In August 1942, Gandhi initiated the Quit India campaign and demanded that the British simply withdraw from India in an orderly fashion. He asked for passive resistance, ‘do or die’, from Indians all over India. Surprisingly, the Quit India campaign did not result in malice against British residents or even British soldiers based in India. Harry Turner (1920–2009), a radar engineer from Manchester, who had helped establish the Manchester Interplanetary Society and had been involved in the testing of rockets prior to joining the army, found himself in Bangalore in late 1945. During a visit to a cinema to watch an Indian film, he noted “The ‘Quit India’ movement has a strong following here, yet I find the locals decidedly friendly.”[308]

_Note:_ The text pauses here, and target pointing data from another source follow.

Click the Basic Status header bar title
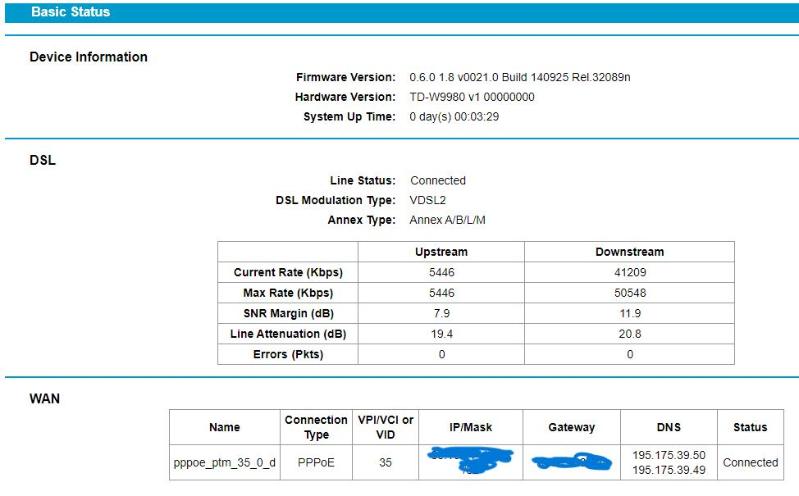 coord(71,12)
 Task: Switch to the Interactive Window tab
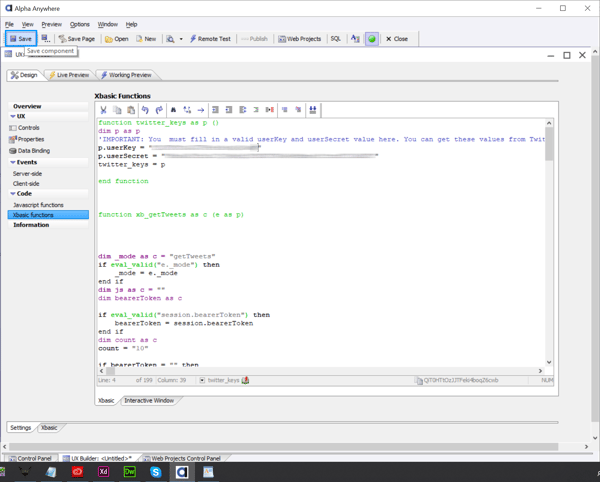tap(147, 400)
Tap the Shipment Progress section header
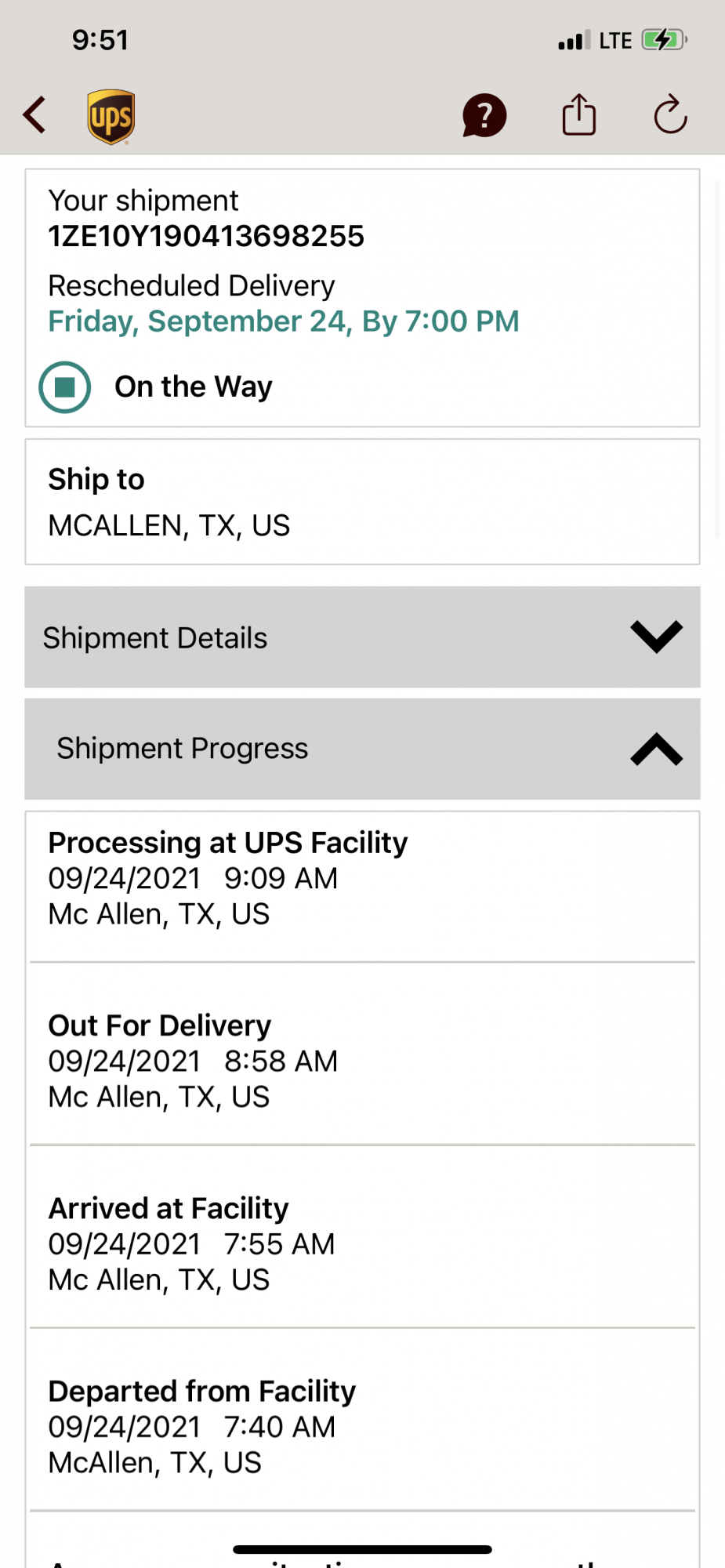The height and width of the screenshot is (1568, 725). point(183,749)
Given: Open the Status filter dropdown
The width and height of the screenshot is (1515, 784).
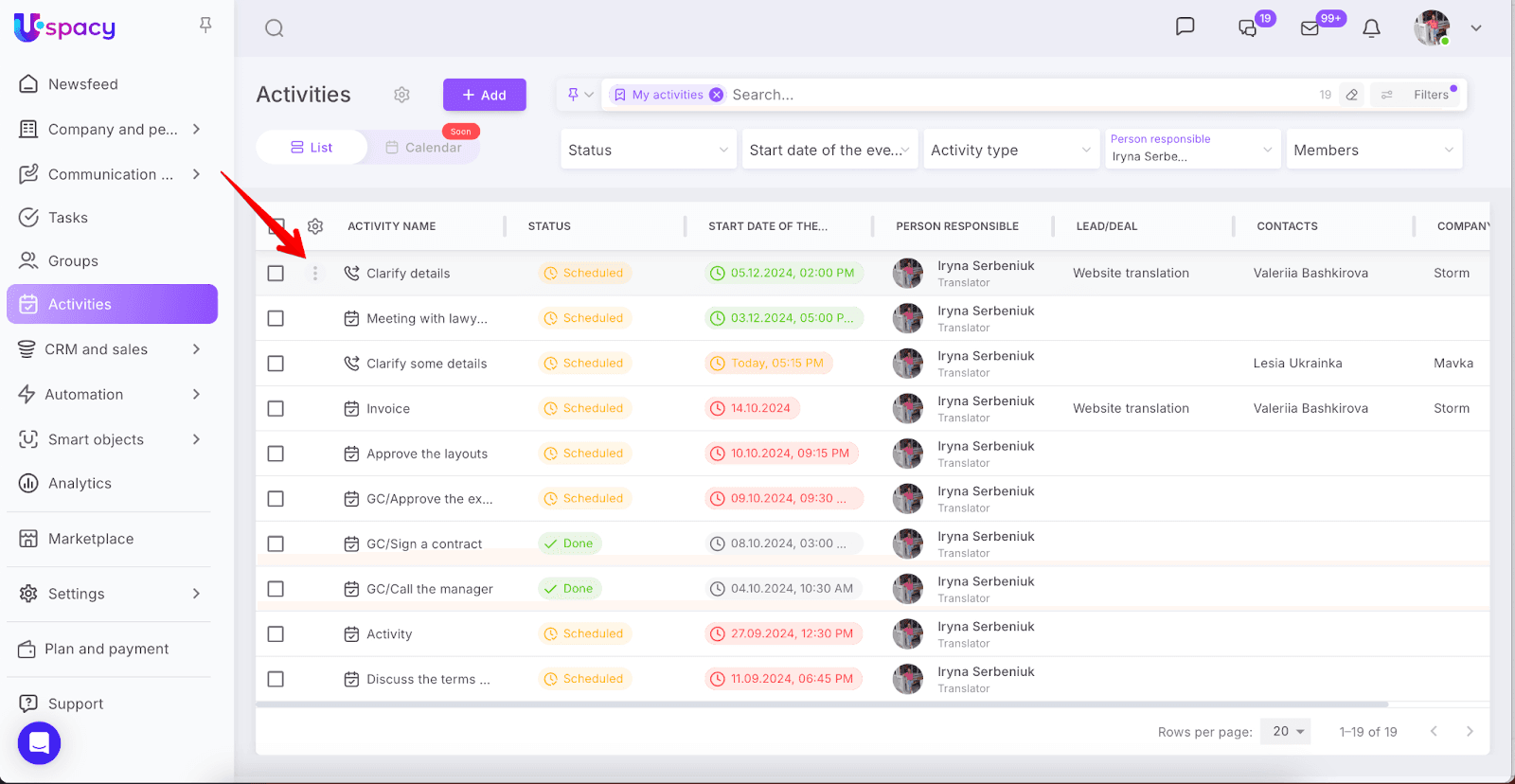Looking at the screenshot, I should (x=648, y=150).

Although the Sarabhai family could not escape the dramatic politics of the Indian independence movement during the inter-war years, Vikram Sarabhai expressed no interest in politics. His family, especially his sister and aunt, were deeply involved in politics, but he resisted and maintained his links with the scientific community. World War II had dwindled the British capacity to rule India, and after the War, the independence movement surged. This crucial period coincided with Sarabhai’s completing his PhD and embarking on his professional career.
Marriage
Against the backdrop of the tumultuous events leading up to India’s independence, Vikram Sarabhai got married to Mrinalini Swaminathan, a Bharatanatyam and Kathakali dancer. Sarabhai had proposed to Mrinalini more than once. The uncertainty that prevailed in the midst of a revolutionary change convin
ced Mrinalini to finally accept. However, the bride’s expectations, “a grand wedding with music and classical dance to entertain the visitors who were coming from Ahmedabad”, were not to be.[309] The wedding ceremony took place in the drawing room of the bride’s Bangalore home. The journey to Ahmedabad, about a thousand miles (over 1,600 km) north of Bangalore, is a demanding at the best of times but especially problematic at the time of civil unrest. Given that the bride and groom were each from affluent families, the wedding was surprisingly austere: no large-scale celebration, no elegant dresses, no high-profile guests, no exquisite cuisine and no honeymoon.
Sarabhai did not honour the marriage vows administered during the hastily arranged wedding. A couple of years after their marriage, during a social event, his wife introduced Sarabhai to her friend, Kamla Chowdhry, whom she had first met as a dance student in 1941.[310] Sarabhai established and maintained an intimate relationship with Kamla until his death. The Sarabhai family had repeatedly demonstrated that they were not bound by strict traditions and that they took a pragmatic (that is “doing what seemed right”) than a sacred view of the bond of marriage.[311] Vikram Sarabhai’s brother, his aunt and later his daughter had engaged in unconventional relationships. He even justified the absence of an absolute morality by drawing on the ambiguities inherent in ancient and newer texts, the Upanishads (ancient religious Hindu texts), and even special relativity.